Work Lessons from Tennis
I’ve been playing tennis regularly for a few years, and to my surprise, there are many parallels from tennis that can be applied to improve our work:
Introspect
I took my tripod to the tennis court, and recorded a video of myself playing. I could immediately see all the mistakes I was making.
At work, we should periodically self-reflect. For example, I took on a gig to transform a company. It failed. I introspected to understand what expectations I need to set next time before taking on such a project, in order to succeed.
Fail your way to success
When learning tennis, you hit the net or hit the ball out too often. You should not attach undue weight to this or become embarrassed. It’s part of the game. Even the best players hit the net. If you’re not, you’re being too conservative.
At work, I see people who don’t want to fail, and so shy away from work they haven’t done before. This leads to stagnation. Others do the important work, learn more, get credit and important projects in the future, thus moving forward in their career.
If it hurts, do it more often
Neither my opponent nor I can serve well. When the first serve goes awry, he skips the proper technique for the second serve, just to get the ball in somehow. I don’t, even if I lose multiple games as a result. Unless you practice what you’re weak at, you won’t improve. I take on short-term pain for long-term gain.
At work, I see companies that launch once a month or less often because things have gone wrong before when launching. But that’s the wrong solution, since it compounds the problem — infrequent launches become more risky, not less. Frequent launches do have a risk problems occuring more often, but typically problems that are smaller in severity and therefore easier to debug and fix. If it hurts, do it more often, rather than running away from the problem.

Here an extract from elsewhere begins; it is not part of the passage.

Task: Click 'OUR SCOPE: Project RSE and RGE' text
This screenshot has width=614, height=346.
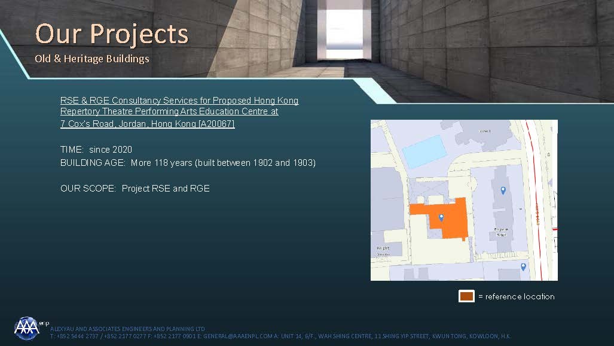Action: (x=135, y=189)
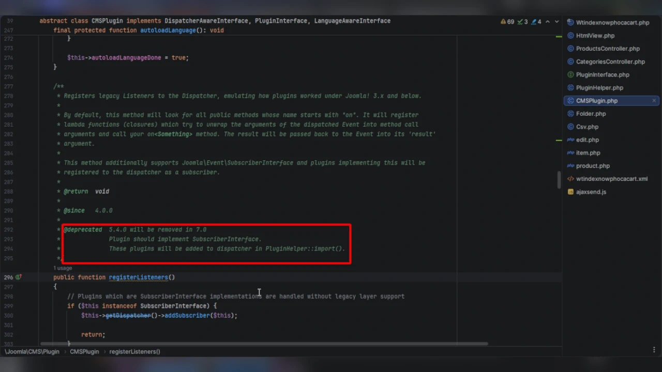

If you’re skeptical, validate it
My coach told me that if I go to one side of the court to receive a ball, I need to immediately run back to the center before the opponent hits the ball. I didn’t do this, hoping that if the ball comes again to the same side, I can save the effort of running back and forth😛 My opponent took advantage of my laziness to easily win points. So now I understood the why of the guideline, and I follow it.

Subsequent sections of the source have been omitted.